# Start of Records supplied

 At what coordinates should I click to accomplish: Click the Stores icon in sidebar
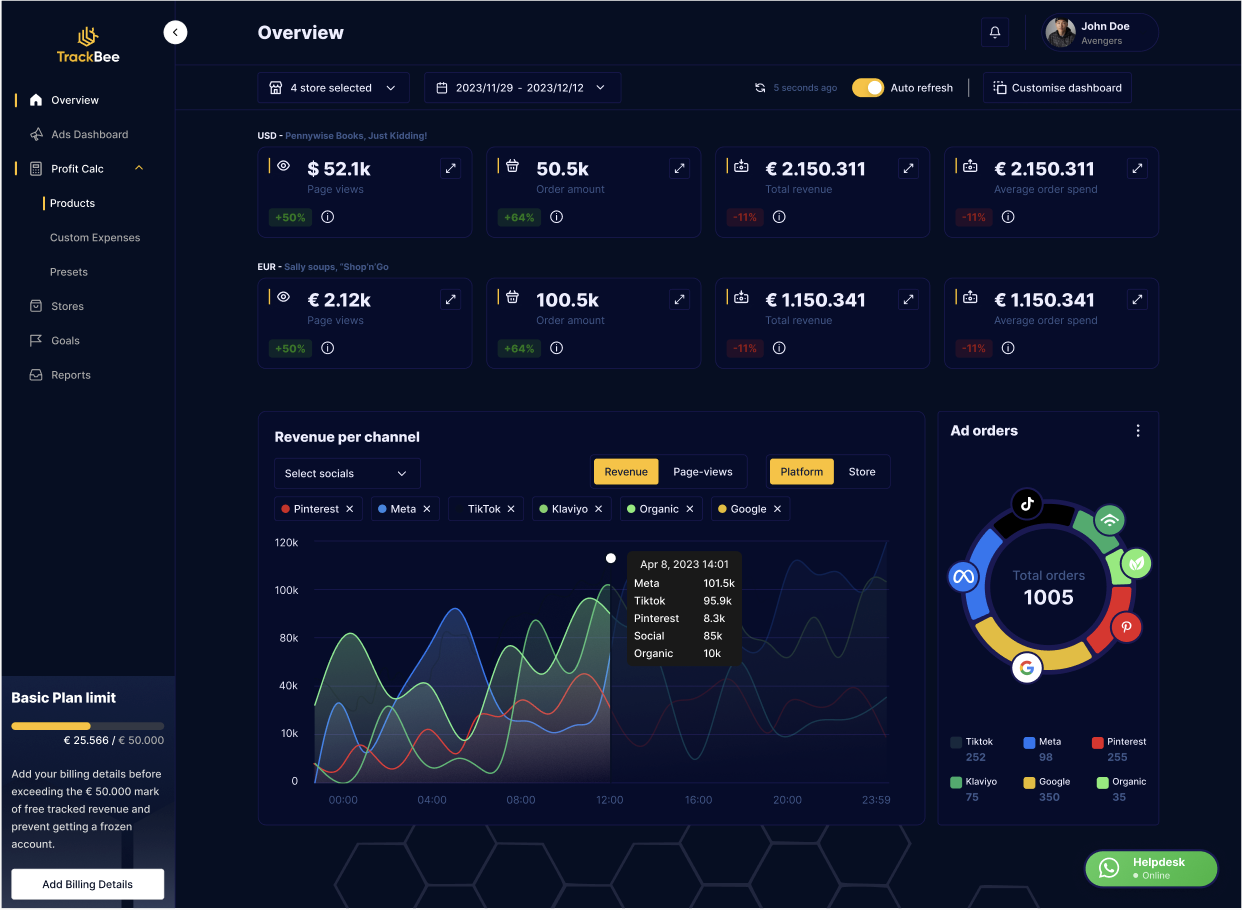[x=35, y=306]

# End of Records supplied
# Start of Records supplied

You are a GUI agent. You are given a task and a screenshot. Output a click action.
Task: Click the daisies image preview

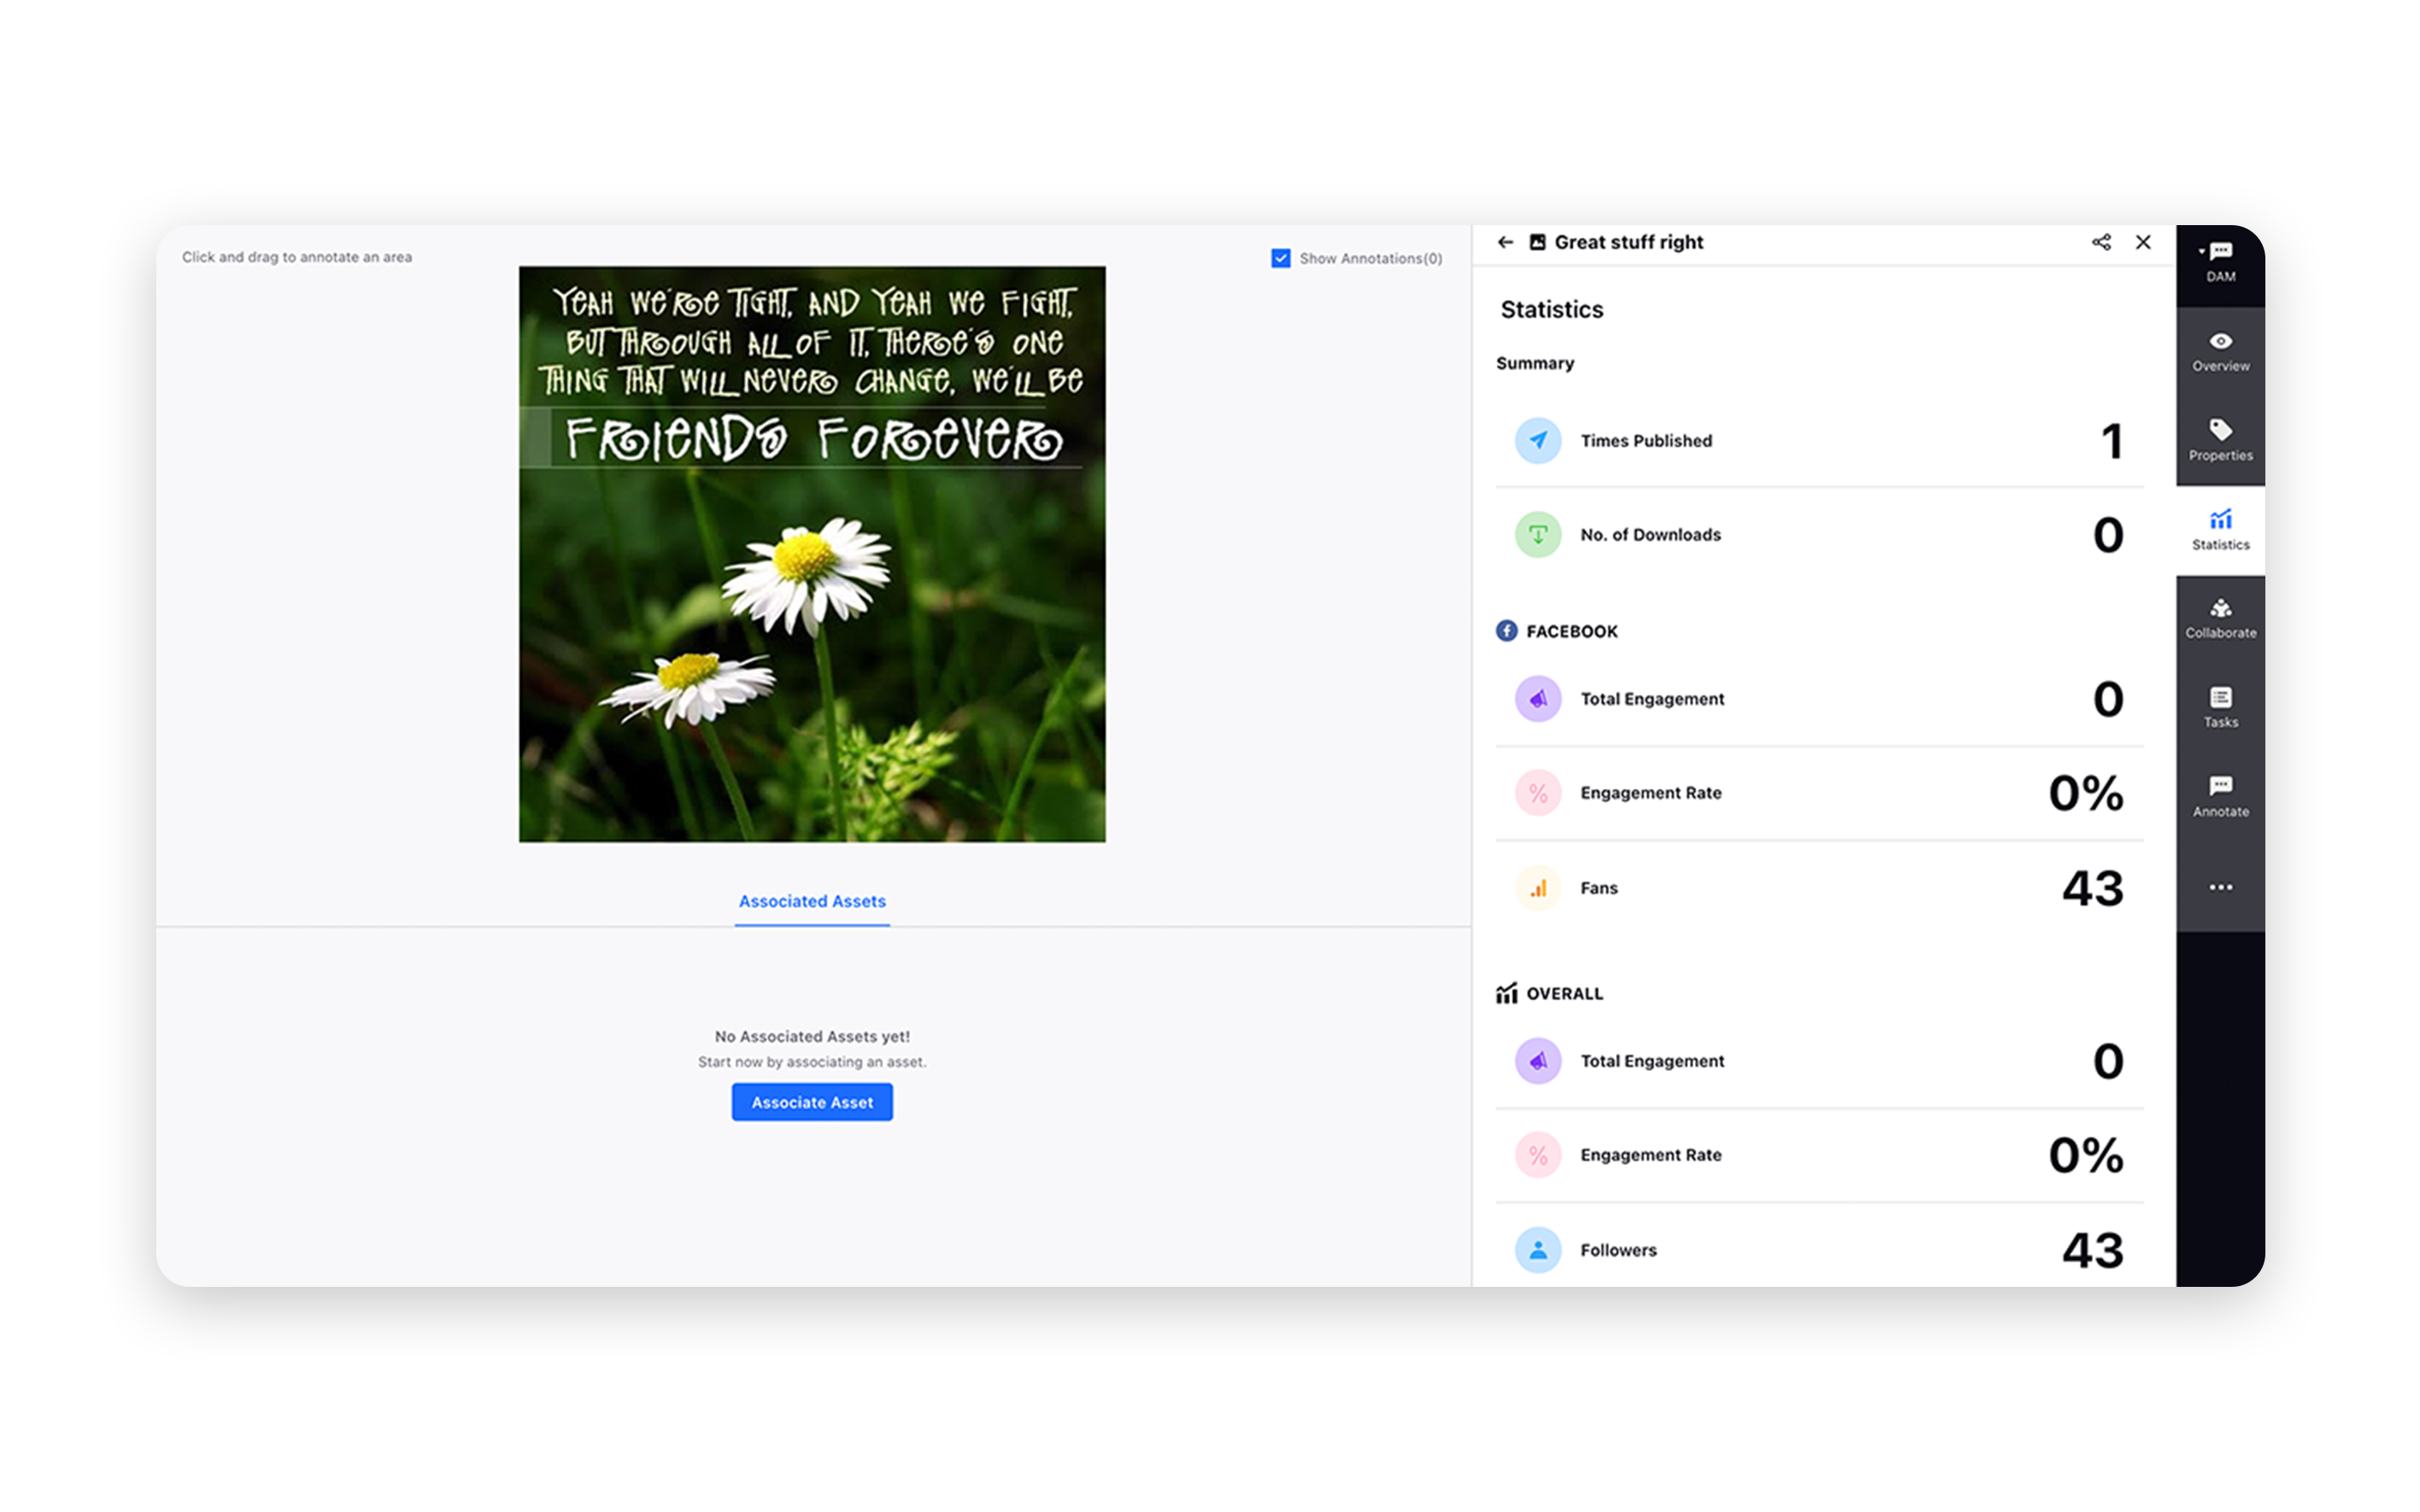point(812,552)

# End of Records supplied

* Task to carry out: Could you rewrite the items starting with the line that contains "At what coordinates" and going on through the line that contains "[x=35, y=306]", keeping the request text but multiplying every coordinate in the answers by 2.35 and rounding to whole numbers with halves rounded up? Give only those lines, and leave the pictures out.

* Correct output:
 At what coordinates should I click to accomplish: Click the Stores icon in sidebar
[x=82, y=719]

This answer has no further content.